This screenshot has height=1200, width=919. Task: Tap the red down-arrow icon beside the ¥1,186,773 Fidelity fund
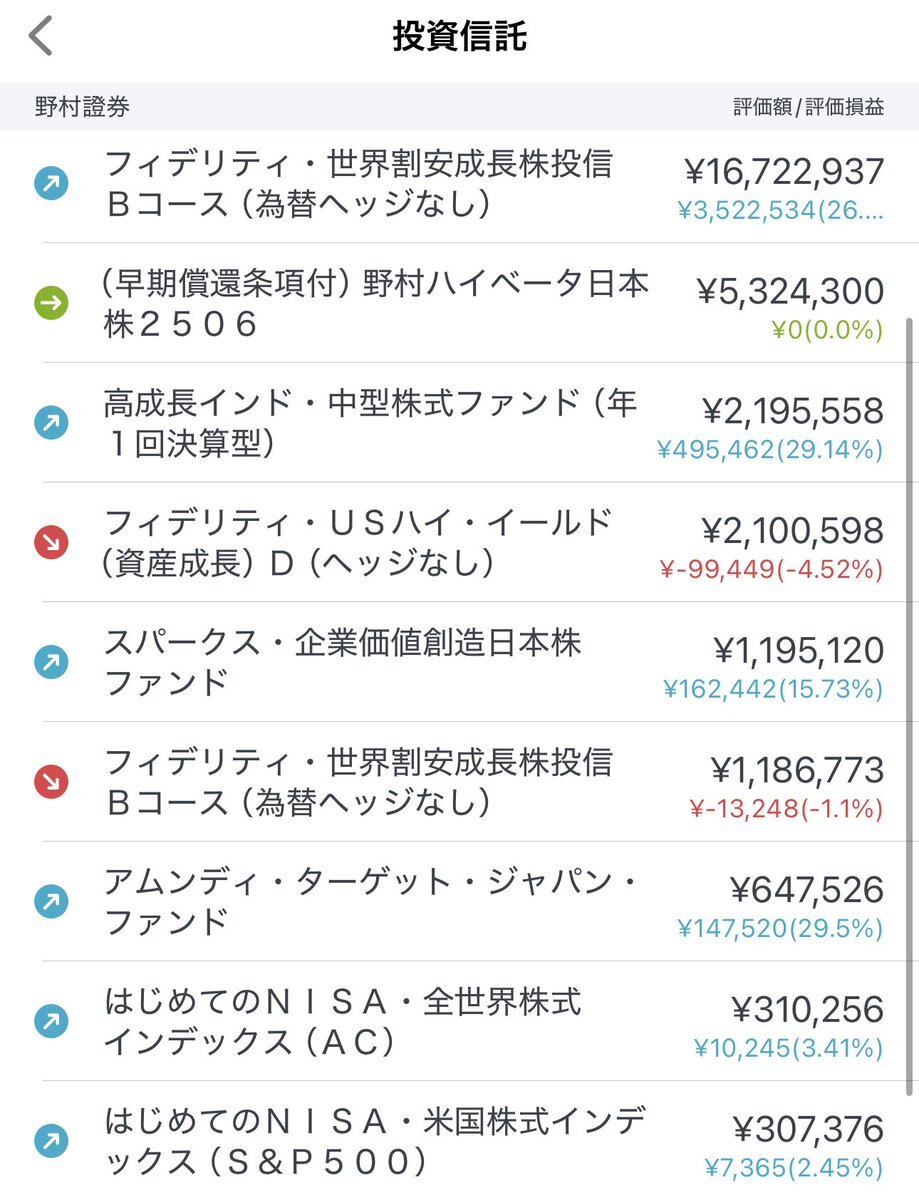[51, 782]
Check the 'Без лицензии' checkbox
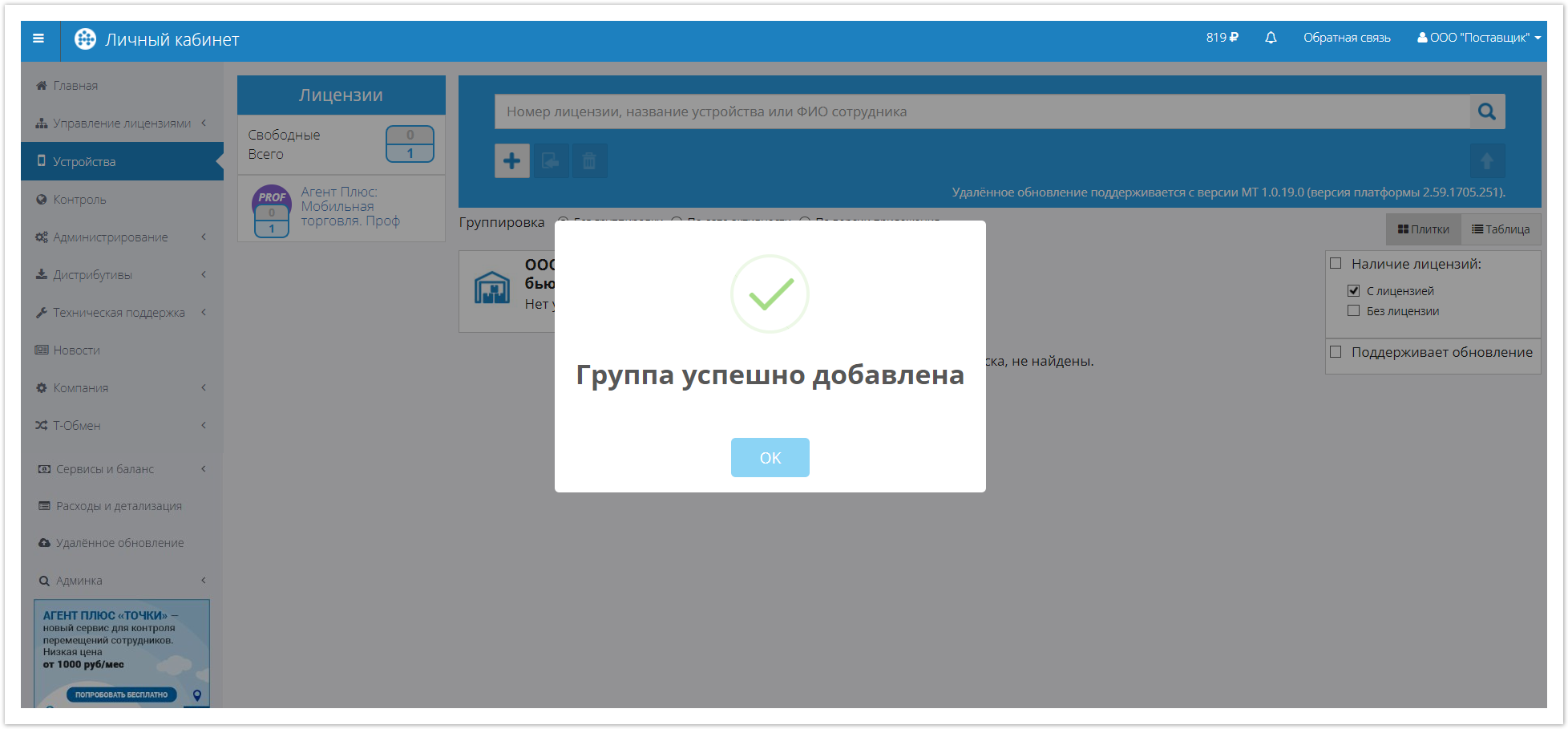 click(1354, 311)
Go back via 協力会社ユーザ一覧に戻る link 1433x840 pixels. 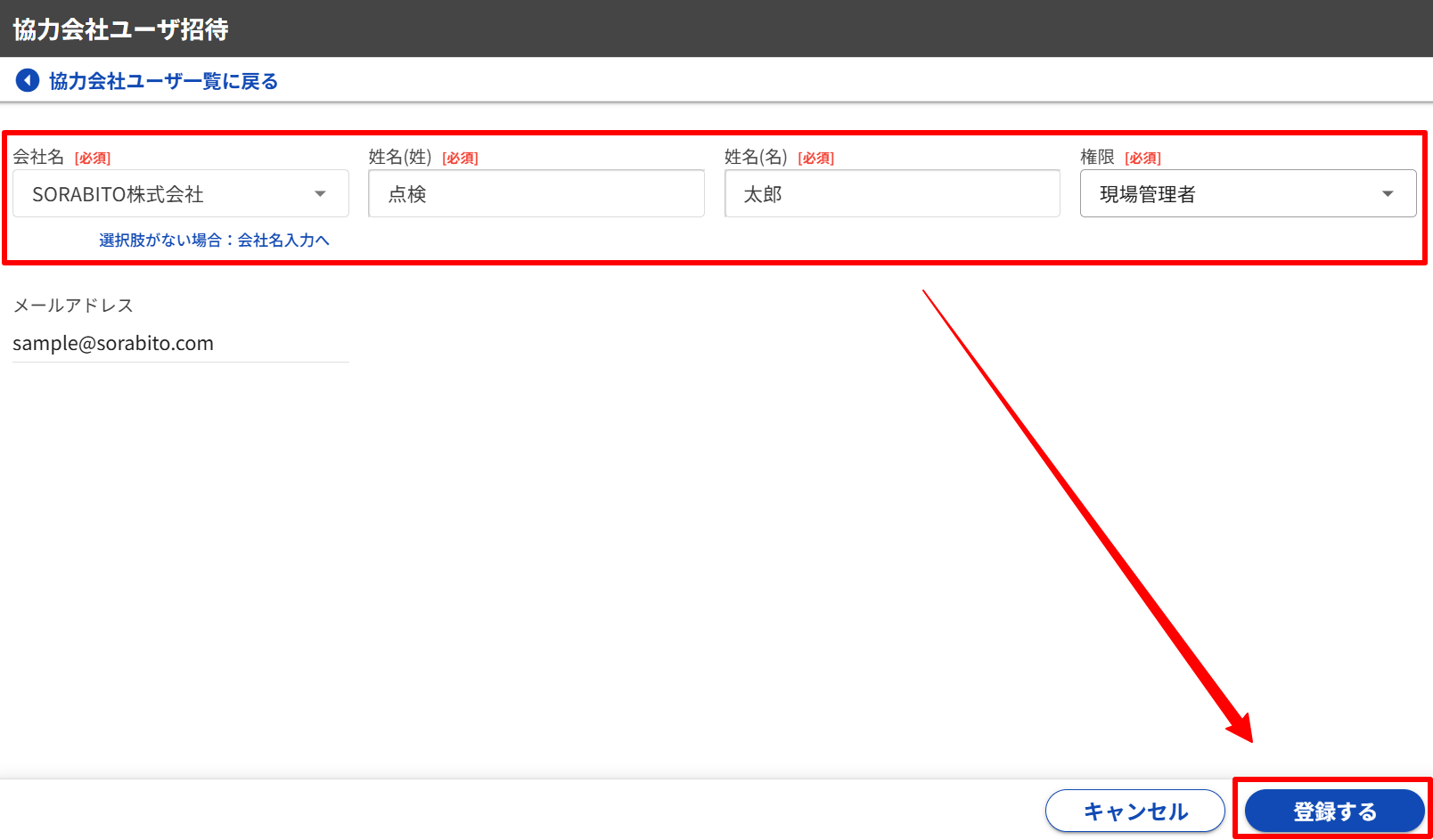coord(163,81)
==
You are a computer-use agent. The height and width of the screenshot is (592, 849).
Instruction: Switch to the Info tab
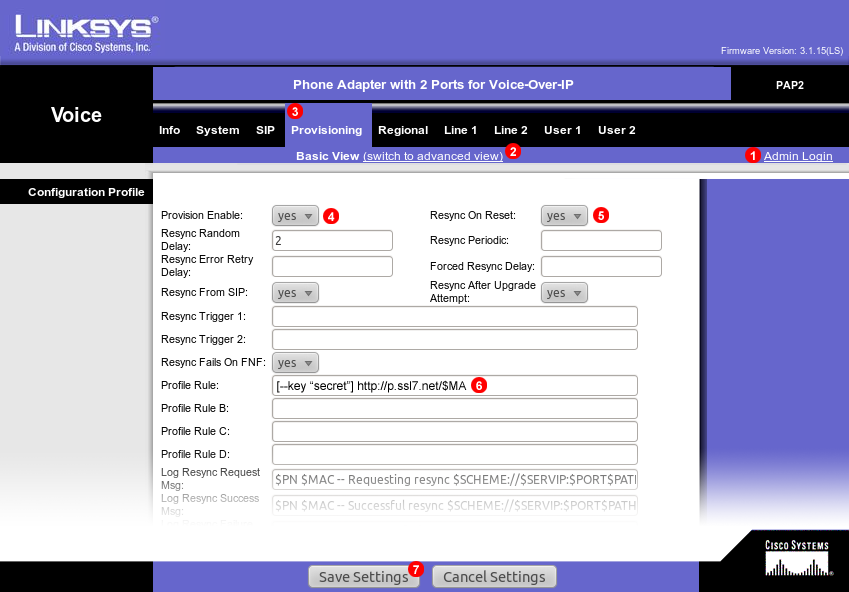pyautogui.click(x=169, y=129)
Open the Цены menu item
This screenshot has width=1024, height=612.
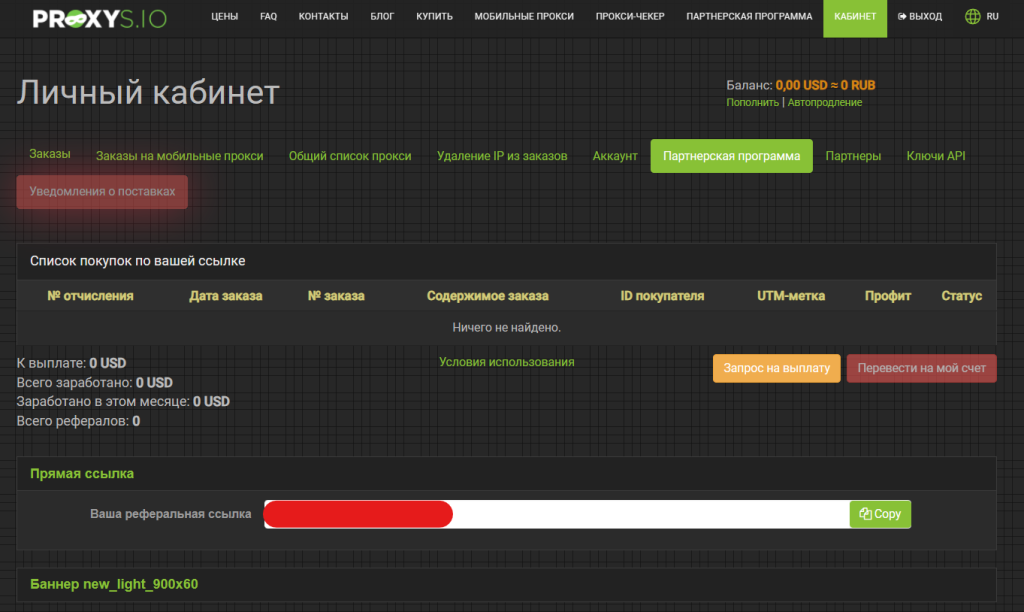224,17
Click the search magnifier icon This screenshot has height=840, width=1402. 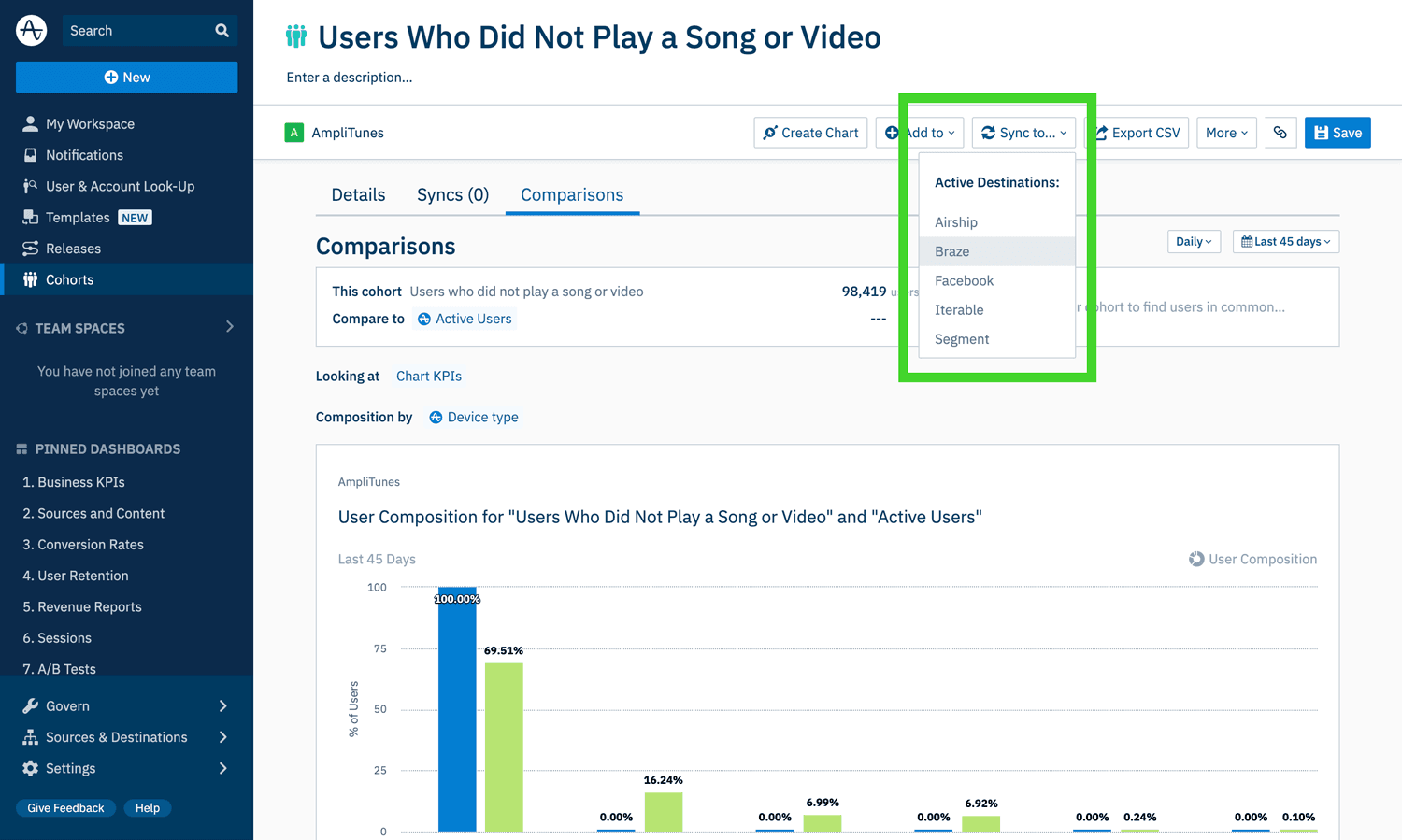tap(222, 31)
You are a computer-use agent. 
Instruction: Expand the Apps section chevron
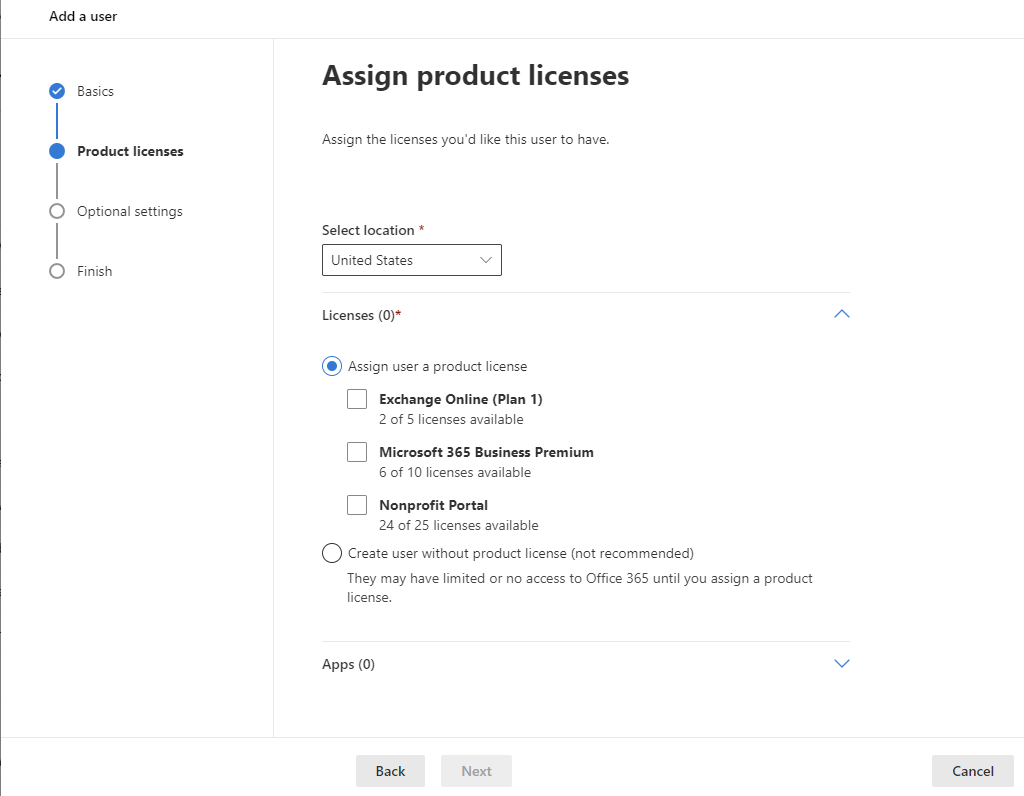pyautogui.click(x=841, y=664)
---
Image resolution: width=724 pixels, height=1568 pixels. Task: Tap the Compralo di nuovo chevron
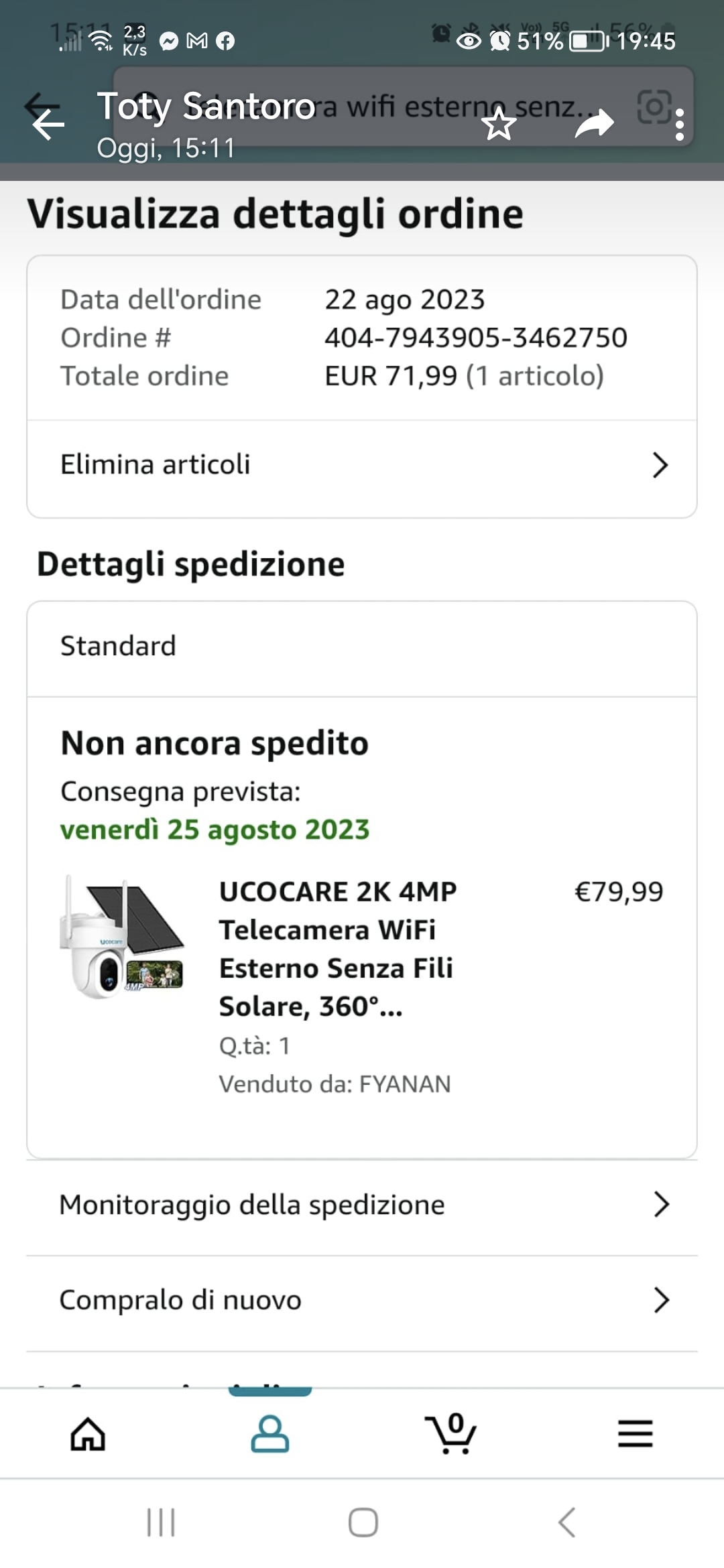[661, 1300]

#### ASSIGNMENT
Go through the entries and copy each line holding the string "computer".

#### RESPONSE BELOW
You are a computer-use agent. The height and width of the screenshot is (592, 849).
You are a computer-use agent. 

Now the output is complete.